Records to use:

* * *

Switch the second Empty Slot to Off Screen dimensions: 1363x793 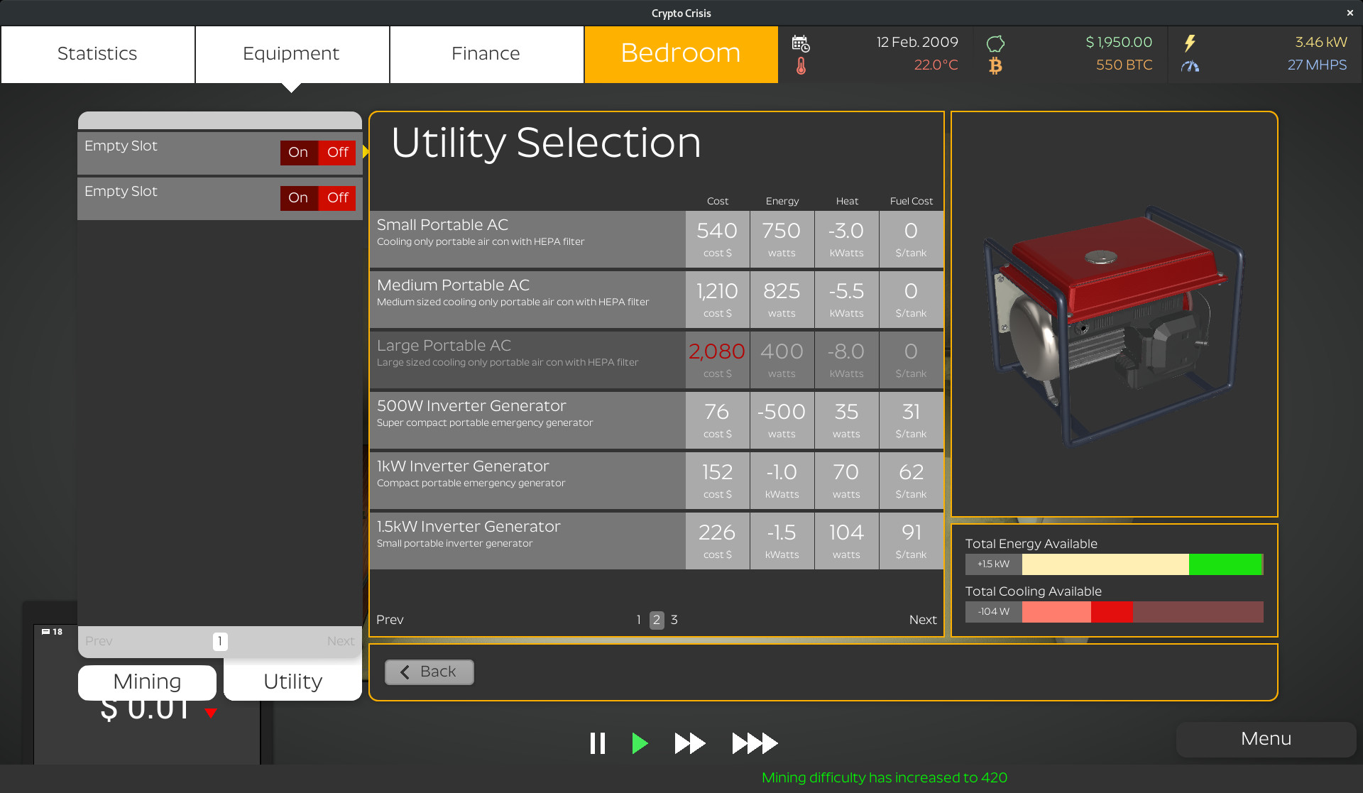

* * *

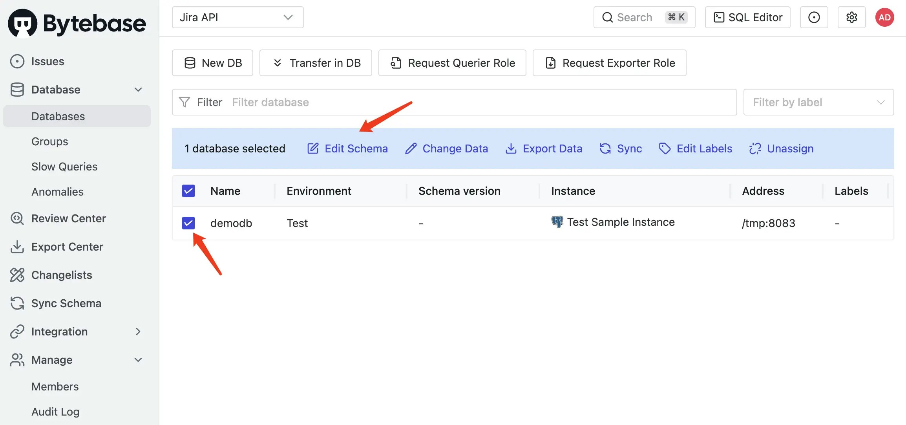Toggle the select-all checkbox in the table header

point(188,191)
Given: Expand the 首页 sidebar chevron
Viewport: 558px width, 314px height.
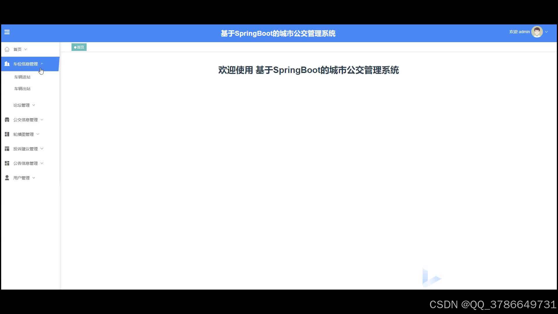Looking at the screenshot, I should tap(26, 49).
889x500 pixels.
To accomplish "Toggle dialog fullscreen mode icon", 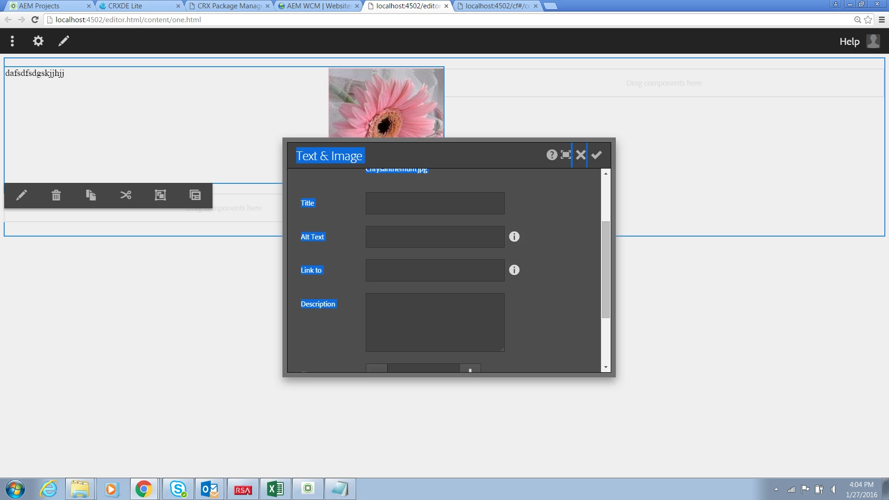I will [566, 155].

* * *

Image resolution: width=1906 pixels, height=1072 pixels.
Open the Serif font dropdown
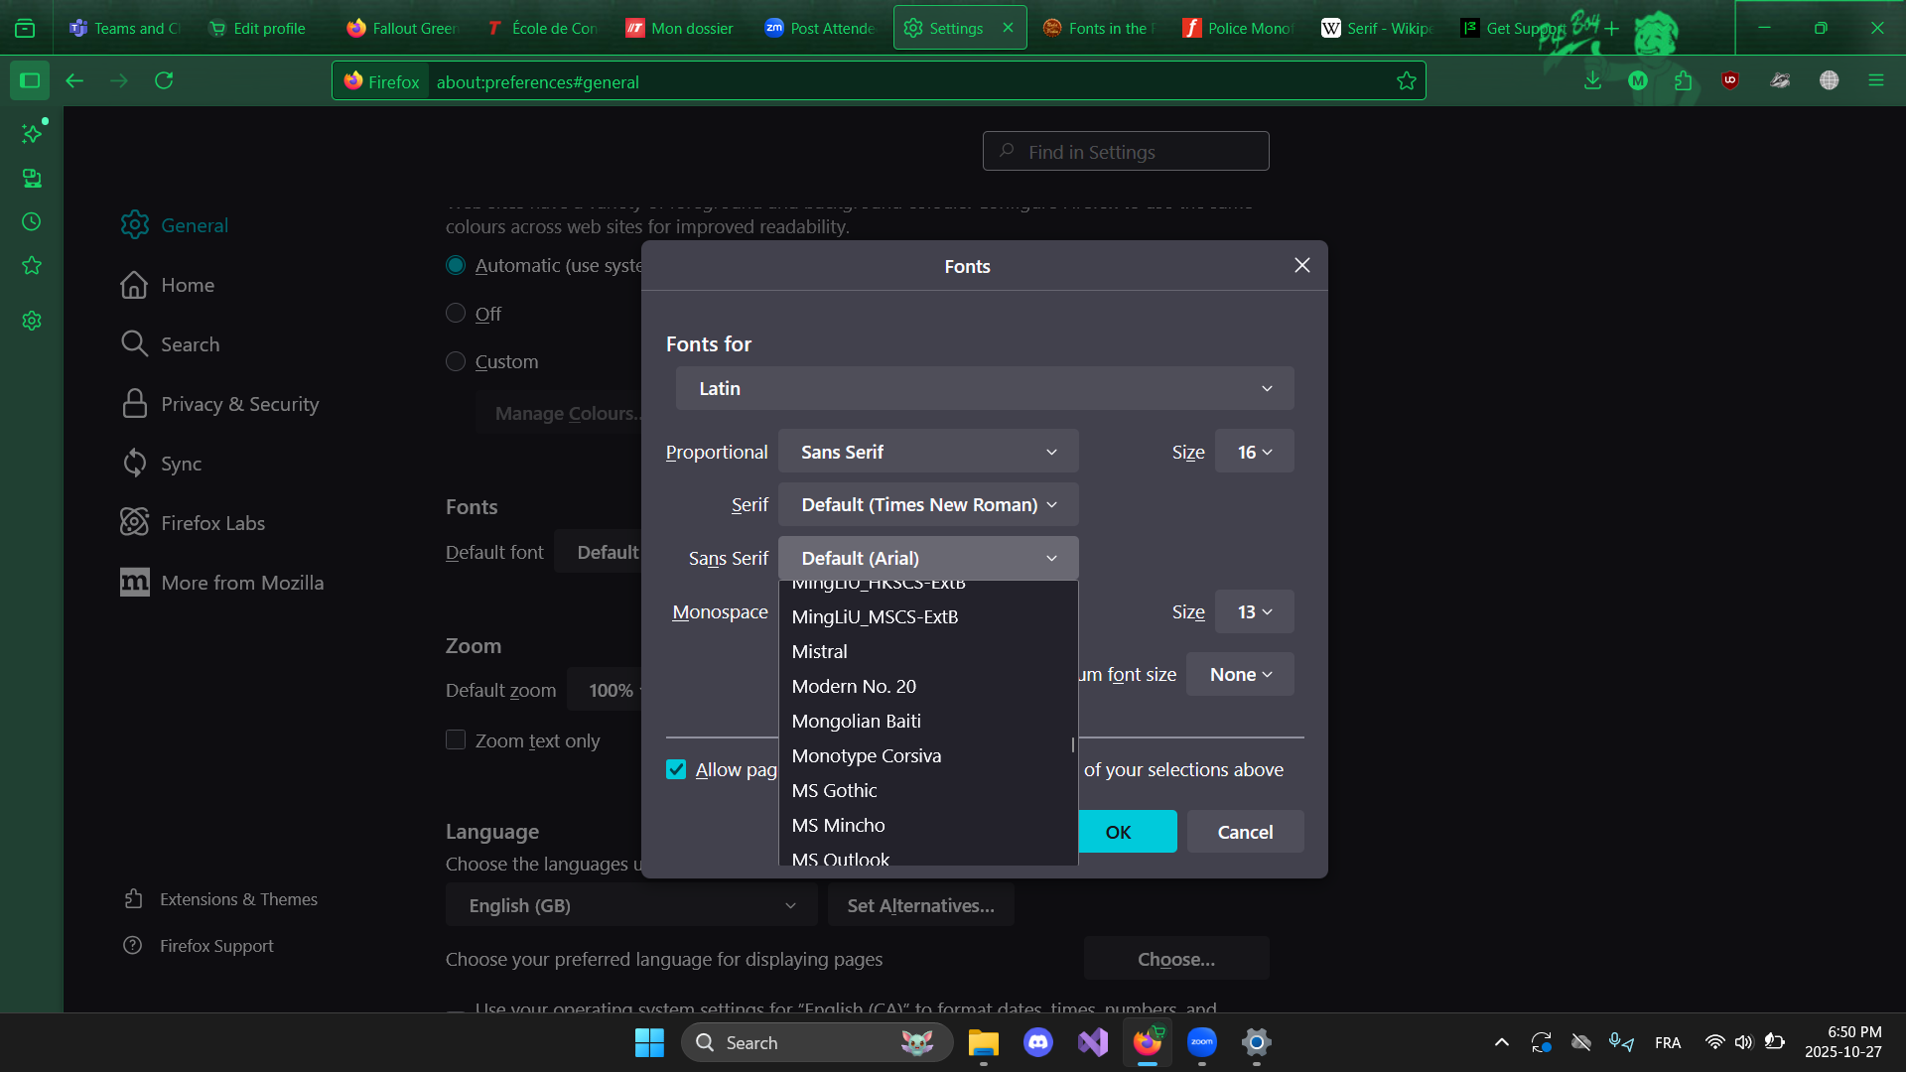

* * *

Work required:
Word for word, restate the lines of the data above that fall between the line holding "Image resolution: width=1906" and the line holding "Open the Serif font dropdown", inclusive, and no other lines.

Expected answer:
Image resolution: width=1906 pixels, height=1072 pixels.
Open the Serif font dropdown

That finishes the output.